No tocante ao valor da pena pecuniária, a mesma ignora limites, não se restringindo à obrigação principal..." (Tutela Específica das Obrigações de Fazer, 2ª ed., Rio de Janeiro: Forense, 2003, p. 62) (sem grifo no original).

Já quanto à cláusula penal, ensina o autor mencionado:
"Cláusula penal é um pacto acessório com regulamentação prevista pelo Código Civil Brasileiro (arts. 408 a 416) ao qual as partes, por convenção expressa, determinam àquele que descumprir obrigação contratual, uma pena ou multa no caso de mora (cláusula penal moratória) ou de inadimplemento (cláusula penal compensatória).

Seguindo-se também entendimento de CAIO MÁRIO DA SILVA PEREIRA, 'é uma cláusula acessória, em que se impõe sanção econômica, em dinheiro ou outro bem pecuniariamente estimável, contra a parte infringente de uma obrigação'.
A principal finalidade da cláusula penal é reforçar o vínculo obrigacional, com estímulo ao adimplemento contratual, através de medida coercitiva ou intimidativa...
[...]

Estabelece o art. 412 do CC que o valor da cominação imposta na cláusula penal não poderá exceder o da obrigação principal, evitando, destarte, que o devedor inadimplente se sujeite a uma pena um tanto quanto leonina, muito embora, valendo ressaltar, que não dificilmente poderá o prejuízo da parte lesada ter valor muito superior ao da pactuação estipulada na cláusula penal" (op. cit., p. 83/85) (grifo nosso).

Ademais, desse entendimento não destoa o Superior Tribunal da Justiça:
"Na linha da jurisprudência desta Corte, não se confunde a cláusula penal, instituto de direito material vinculado a um negócio jurídico, em que há acordo de vontades, com as astreintes, instrumento de direito processual, somente cabíveis na execução, que visa a compelir o devedor ao cumprimento de uma obrigação de fazer ou não fazer e que não correspondem a qualquer indenização por inadimplemento" (REsp n. 422966/SP, rel.

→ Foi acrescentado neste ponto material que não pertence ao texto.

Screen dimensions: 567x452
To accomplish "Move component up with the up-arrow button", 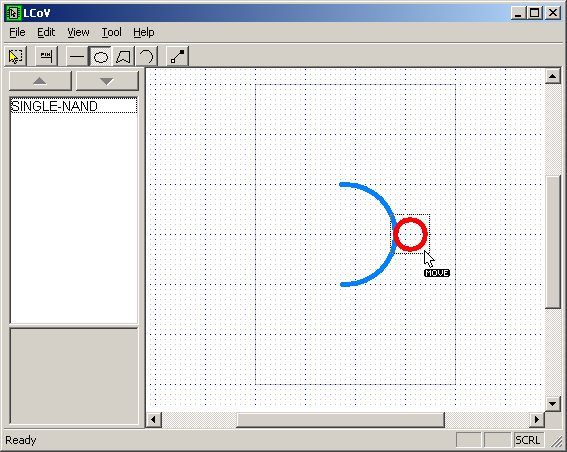I will pyautogui.click(x=40, y=81).
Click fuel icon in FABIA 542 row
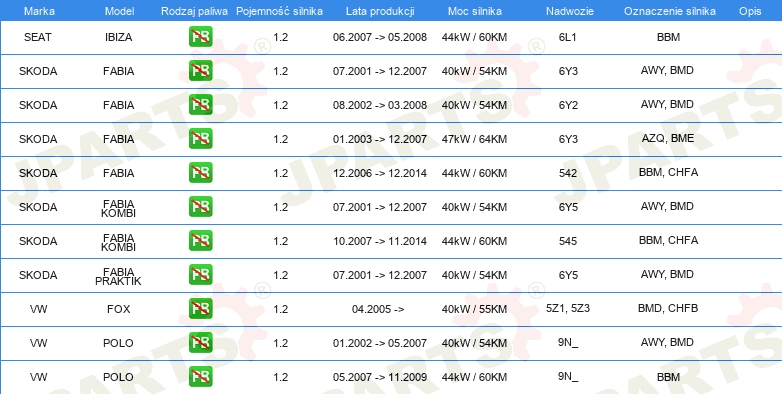 pyautogui.click(x=200, y=173)
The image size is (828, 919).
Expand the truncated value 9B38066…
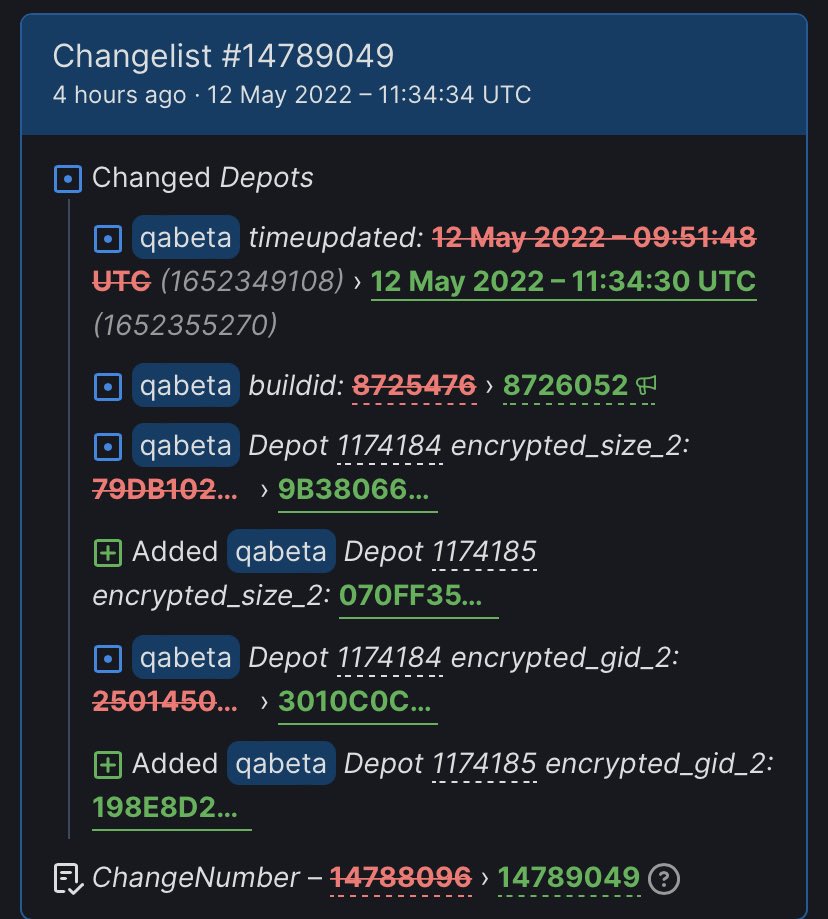(x=357, y=490)
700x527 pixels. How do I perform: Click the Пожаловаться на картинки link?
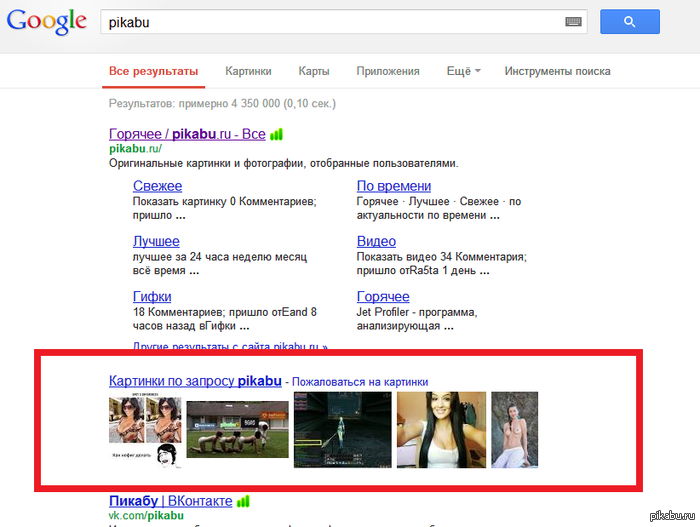click(x=360, y=381)
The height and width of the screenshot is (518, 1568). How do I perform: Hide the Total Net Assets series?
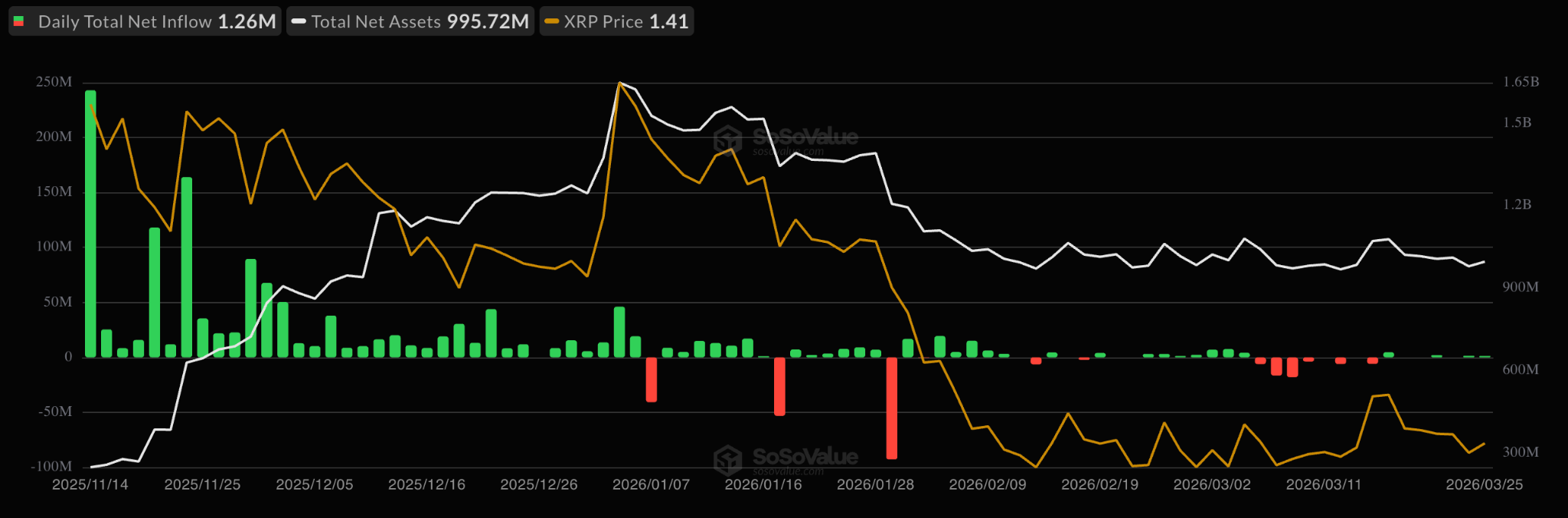coord(410,21)
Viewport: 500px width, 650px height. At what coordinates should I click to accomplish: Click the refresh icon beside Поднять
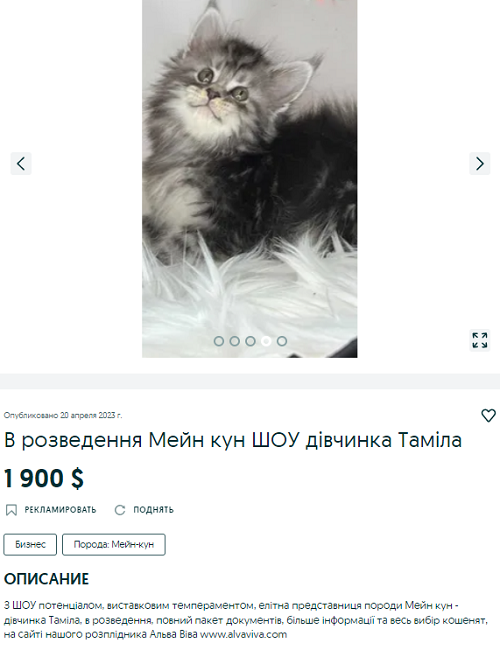point(120,510)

Min. Sálvio de Figueiredo Teixeira, j. 23/9/03).

É, inclusive, assunto que já se encontra sumulado pela citada Corte:
"A multa cominatória a que se referiam os artigos 916 e seguintes do Código Civil revogado (objeto dos artigos 408 e seguintes do Novo Código Civil), incide sobre o valor da obrigação principal, corrigido, acrescido dos juros impostos na sentença, quando o litígio versar sobre seguro habitacional" (Súmula 16) (grifamos).

Logo, resta flagrante que incidiu em erro o apelante ao classificar a multa decendial (art. 916 e seguintes do CC/1916) como pena cominatória (art. 644 do CPC), diante da clara natureza contratual daquela em confronto com a natureza executória desta.

Da mesma forma, não merece prosperar a assertiva do recorrente de que a correção monetária deve de ser regida pelo CUB e não pelo INPC, conforme estipulado na sentença objurgada.

Primeiramente, cumpre salientar que a Corregedoria Geral da Justiça prescreve a utilização do INPC.

Ademais, observa-se na perícia realizada, que do total de R$ 4.311,27 (quatro mil, trezentos e onze reais e vinte e sete centavos), a serem pagos ao apelante pelos consertos realizados e necessários no imóvel, já se encontrava recuperado o equivalente a R$ 3.999,98 (três mil, novecentos e noventa e nove reais e noventa e oito centavos), ou seja, os consertos restantes são parte mínima do montante devido pela Seguradora.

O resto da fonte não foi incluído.